Most people are shy in front of big audiences... this remains true on Facebook as people accumulate ever larger friend-lists. Of course, they're probably all just as addicted as ever. I'm a 'light' FB user, I've only posted one pic, only been tagged in one, post a status update about once a month, comment about once a week, never sent someone a friend-request, only have 60 or so friends, and even I check the thing 2 or 3 times per day.
True. Ironically, filtering based on who you interact with most frequently has the side effect of hiding from you the true number of people whom you're connected to.
I am aware of the Top News vs. Most Recent - and I still see a general interaction decline. The number of brands friends are liking has gone up, but their actual person to person interactions have gone down.
It's plausible that the two are related. The fewer real interactions people have on the site, the less they'll be active. Automated content fills its space, and soon there's little social engagement.
Will everyone abandon Facebook en masse, just like they did AOL and Myspace?

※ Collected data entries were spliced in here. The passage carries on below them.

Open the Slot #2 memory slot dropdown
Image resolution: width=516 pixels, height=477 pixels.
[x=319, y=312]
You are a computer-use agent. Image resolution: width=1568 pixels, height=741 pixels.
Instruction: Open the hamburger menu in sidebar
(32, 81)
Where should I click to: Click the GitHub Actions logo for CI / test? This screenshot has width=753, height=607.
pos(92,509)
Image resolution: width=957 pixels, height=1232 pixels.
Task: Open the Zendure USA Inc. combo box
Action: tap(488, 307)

Or did Facebook really win?
Will Google finally do something interesting in the space?
Will any of these open source distributed/federated interoperative social networks catch on? All of them?

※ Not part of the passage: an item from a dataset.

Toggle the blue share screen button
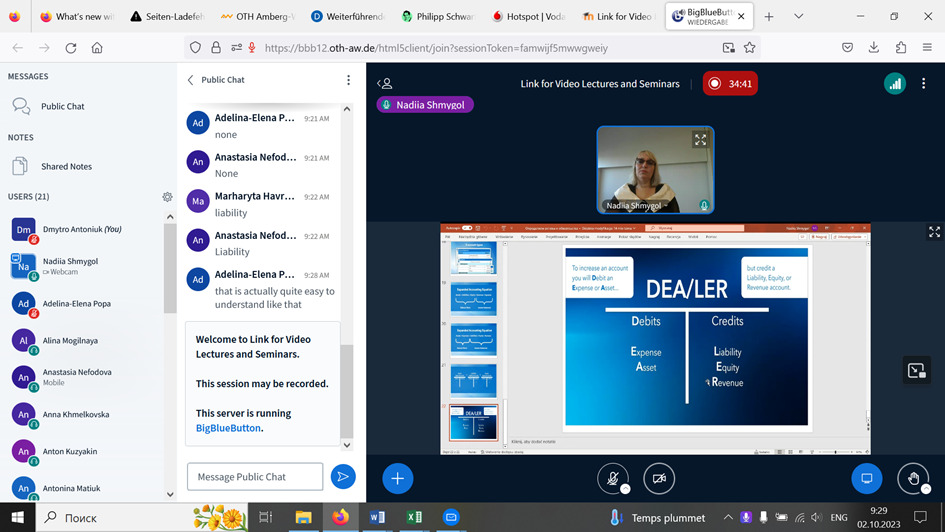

I sort of hope for a combination the last two. It doesn't look like any of the big players have an incentive to open up and become interoperable, and it doesn't look like any of the new open/distributed upstarts are getting any sort of real traction. Google's the only big player that has a history of demonstrating a willingness to push open/distributed/interoperable data because an open web is a crawlable web is an advertisable web.
Once the social networking/identity thing is more open and distributed, I imagine networks like Facebook becoming more like a place to go to hang out with certain people and share certain things, with various other places for different contexts and different appropriate activities, and different degrees of privacy, but all working from a single, centralized identity.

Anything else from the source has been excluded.